Segment Start: DATASET EXCERPTS
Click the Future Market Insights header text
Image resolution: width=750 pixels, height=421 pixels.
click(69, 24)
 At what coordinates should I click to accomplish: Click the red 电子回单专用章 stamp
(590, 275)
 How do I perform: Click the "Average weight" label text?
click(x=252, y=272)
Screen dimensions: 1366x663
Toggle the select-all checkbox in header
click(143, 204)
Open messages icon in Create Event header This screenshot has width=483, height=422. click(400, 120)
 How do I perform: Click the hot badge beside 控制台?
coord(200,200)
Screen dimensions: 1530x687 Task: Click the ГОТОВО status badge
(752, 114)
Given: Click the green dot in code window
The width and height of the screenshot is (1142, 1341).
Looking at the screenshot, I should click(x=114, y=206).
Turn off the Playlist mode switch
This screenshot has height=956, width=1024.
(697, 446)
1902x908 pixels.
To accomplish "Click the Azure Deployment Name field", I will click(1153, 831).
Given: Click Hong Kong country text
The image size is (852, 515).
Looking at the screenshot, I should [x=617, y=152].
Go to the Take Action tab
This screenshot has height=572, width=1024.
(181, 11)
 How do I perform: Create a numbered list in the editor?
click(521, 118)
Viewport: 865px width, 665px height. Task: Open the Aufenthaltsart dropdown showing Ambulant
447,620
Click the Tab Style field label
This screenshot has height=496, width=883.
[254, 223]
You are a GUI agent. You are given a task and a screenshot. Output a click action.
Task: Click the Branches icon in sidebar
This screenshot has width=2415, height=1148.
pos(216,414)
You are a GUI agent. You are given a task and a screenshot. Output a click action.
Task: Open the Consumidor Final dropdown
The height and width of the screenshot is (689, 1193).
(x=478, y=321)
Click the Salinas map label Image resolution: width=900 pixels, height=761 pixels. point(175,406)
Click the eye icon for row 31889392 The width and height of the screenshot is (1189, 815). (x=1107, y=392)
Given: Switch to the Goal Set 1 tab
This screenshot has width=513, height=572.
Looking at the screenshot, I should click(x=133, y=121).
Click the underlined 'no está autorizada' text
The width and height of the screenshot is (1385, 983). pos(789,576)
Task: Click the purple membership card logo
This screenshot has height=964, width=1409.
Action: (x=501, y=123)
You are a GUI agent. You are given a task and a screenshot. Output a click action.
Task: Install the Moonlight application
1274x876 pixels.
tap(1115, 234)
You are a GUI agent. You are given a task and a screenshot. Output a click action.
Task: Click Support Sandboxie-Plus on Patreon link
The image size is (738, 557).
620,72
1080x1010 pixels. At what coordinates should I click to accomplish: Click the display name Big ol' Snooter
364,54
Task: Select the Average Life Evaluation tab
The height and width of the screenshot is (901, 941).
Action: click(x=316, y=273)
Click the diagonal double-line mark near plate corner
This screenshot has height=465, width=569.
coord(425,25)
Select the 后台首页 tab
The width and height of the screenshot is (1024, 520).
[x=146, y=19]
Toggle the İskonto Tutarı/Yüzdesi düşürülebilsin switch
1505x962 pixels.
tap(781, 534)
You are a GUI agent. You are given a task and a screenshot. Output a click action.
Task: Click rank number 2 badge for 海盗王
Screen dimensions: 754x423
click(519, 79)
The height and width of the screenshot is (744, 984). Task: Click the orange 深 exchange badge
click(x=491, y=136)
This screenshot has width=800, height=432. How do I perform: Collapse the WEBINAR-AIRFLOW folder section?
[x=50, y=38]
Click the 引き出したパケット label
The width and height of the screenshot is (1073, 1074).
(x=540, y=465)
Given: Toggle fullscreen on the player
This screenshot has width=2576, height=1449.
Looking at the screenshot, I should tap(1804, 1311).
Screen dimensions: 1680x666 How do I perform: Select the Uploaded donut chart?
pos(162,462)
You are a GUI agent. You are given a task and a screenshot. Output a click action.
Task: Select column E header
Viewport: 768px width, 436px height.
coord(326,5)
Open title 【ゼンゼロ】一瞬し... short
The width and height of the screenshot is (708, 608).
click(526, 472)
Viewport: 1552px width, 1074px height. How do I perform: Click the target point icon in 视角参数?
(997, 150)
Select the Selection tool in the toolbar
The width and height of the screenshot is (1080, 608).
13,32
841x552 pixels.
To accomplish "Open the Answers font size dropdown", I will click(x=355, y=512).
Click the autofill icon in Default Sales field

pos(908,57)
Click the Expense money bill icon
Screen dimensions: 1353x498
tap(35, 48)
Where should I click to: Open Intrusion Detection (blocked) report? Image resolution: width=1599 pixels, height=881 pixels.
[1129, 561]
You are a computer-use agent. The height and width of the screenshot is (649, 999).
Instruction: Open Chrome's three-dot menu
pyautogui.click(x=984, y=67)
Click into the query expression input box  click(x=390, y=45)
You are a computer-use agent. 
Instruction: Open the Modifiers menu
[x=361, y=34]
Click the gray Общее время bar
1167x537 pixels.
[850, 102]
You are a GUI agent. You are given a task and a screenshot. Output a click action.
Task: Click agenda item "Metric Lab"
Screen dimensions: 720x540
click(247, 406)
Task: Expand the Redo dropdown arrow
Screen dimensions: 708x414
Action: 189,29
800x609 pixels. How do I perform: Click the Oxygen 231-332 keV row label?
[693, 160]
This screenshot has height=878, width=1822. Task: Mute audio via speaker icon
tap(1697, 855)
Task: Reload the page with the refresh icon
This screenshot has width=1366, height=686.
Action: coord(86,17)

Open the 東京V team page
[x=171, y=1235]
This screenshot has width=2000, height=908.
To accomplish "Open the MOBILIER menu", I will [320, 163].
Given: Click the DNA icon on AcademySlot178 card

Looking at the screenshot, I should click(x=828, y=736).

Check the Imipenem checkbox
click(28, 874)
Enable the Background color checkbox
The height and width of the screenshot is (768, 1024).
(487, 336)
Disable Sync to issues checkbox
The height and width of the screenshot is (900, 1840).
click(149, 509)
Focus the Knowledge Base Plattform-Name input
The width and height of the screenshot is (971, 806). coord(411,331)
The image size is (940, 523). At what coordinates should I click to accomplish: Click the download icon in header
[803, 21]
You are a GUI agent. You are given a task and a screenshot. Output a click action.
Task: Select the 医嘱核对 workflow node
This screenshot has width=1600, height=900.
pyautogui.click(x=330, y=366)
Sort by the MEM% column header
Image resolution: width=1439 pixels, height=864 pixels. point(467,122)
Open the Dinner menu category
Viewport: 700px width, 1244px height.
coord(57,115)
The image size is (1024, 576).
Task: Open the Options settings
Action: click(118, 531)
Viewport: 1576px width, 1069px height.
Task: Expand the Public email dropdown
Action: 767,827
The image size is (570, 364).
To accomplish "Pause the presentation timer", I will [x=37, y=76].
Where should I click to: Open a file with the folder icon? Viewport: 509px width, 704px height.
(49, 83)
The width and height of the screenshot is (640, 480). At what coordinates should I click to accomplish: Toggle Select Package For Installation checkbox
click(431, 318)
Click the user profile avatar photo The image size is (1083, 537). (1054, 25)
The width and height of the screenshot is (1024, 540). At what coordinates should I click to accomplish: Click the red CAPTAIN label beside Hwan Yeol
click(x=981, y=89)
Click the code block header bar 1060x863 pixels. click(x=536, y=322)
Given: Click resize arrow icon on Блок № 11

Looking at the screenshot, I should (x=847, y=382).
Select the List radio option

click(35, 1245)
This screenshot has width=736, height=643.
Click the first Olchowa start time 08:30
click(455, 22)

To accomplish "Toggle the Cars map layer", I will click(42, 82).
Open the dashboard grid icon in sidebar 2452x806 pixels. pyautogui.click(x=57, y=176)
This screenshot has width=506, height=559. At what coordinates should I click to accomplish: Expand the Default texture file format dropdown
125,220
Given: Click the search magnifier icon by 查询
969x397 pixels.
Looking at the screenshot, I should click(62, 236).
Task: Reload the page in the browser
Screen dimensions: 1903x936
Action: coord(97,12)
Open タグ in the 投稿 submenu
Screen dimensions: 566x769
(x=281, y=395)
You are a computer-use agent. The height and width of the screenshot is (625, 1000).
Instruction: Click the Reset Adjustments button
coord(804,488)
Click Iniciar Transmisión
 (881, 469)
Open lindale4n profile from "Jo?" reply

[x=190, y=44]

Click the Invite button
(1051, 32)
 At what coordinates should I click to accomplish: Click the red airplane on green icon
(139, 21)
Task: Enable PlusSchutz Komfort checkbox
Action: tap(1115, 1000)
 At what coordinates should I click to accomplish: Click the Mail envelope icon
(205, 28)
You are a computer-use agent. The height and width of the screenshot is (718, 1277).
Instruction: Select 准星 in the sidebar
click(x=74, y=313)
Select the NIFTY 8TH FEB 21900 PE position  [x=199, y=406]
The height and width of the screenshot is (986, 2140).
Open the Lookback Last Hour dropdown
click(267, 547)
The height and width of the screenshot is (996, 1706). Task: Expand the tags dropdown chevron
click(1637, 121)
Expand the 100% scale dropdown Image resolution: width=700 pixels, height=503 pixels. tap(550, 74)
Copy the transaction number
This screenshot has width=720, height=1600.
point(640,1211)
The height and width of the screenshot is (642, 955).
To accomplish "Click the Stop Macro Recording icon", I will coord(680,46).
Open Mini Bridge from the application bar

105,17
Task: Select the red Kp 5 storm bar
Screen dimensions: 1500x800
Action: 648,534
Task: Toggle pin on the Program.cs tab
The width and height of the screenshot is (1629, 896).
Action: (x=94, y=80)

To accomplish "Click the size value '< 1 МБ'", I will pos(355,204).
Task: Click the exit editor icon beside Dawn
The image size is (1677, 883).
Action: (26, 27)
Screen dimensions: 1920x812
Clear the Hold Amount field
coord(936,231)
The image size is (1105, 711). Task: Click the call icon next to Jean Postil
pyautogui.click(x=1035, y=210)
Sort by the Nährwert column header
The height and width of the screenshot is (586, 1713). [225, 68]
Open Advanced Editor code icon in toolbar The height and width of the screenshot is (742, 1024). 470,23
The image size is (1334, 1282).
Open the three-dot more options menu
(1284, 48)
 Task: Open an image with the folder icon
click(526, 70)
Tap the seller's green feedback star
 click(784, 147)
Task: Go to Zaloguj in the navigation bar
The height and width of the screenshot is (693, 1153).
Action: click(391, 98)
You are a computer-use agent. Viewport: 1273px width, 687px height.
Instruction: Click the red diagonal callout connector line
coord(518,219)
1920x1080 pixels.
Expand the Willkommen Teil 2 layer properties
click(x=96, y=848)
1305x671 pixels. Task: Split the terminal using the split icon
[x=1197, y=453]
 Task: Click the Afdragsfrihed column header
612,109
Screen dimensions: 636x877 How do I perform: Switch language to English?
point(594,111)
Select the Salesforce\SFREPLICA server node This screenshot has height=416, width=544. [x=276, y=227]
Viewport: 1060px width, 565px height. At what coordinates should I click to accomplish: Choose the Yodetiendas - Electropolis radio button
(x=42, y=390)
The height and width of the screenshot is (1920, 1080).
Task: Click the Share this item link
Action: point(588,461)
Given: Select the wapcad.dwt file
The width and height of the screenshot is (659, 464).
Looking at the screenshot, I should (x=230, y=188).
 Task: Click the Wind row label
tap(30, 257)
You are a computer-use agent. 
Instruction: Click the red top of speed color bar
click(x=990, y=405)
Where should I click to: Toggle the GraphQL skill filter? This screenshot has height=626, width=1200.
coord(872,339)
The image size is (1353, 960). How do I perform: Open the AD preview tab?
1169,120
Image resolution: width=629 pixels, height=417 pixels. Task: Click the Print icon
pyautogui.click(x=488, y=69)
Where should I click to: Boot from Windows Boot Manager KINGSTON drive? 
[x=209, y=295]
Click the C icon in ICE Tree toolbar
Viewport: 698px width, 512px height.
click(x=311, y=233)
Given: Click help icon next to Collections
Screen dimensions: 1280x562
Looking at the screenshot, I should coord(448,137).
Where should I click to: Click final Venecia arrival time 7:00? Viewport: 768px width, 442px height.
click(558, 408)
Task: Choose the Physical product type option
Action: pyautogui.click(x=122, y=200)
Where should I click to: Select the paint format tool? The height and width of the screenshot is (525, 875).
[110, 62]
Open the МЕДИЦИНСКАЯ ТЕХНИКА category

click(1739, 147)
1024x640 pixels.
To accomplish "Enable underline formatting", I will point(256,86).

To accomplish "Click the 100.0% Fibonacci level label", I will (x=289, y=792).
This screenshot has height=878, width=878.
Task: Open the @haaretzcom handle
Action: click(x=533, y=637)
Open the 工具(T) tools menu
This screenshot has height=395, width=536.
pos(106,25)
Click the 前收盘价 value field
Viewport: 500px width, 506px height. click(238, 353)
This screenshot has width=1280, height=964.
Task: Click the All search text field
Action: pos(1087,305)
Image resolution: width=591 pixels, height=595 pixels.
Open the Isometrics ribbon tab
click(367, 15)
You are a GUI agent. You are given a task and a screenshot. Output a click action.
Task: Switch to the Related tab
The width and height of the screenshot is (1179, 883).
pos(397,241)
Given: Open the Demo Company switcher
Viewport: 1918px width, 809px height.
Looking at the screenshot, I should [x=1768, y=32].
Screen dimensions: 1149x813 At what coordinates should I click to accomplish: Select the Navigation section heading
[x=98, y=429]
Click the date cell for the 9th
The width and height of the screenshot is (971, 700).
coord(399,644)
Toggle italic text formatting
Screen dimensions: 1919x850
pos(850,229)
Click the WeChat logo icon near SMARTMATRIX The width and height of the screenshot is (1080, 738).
Segment End: DATASET EXCERPTS
- [THE TASK]
Only one stretch of the records above is wanted: the lines between the one holding "Sort by the Nährwert column header" and the one holding "You are a computer-use agent. Viewport: 1273px", inclusive, reproduced exactly.

- [COMPLETED TASK]
Sort by the Nährwert column header
The height and width of the screenshot is (586, 1713). [225, 68]
Open Advanced Editor code icon in toolbar The height and width of the screenshot is (742, 1024). 470,23
The image size is (1334, 1282).
Open the three-dot more options menu
(1284, 48)
 Task: Open an image with the folder icon
click(526, 70)
Tap the seller's green feedback star
 click(784, 147)
Task: Go to Zaloguj in the navigation bar
The height and width of the screenshot is (693, 1153).
Action: click(391, 98)
You are a computer-use agent. Viewport: 1273px width, 687px height.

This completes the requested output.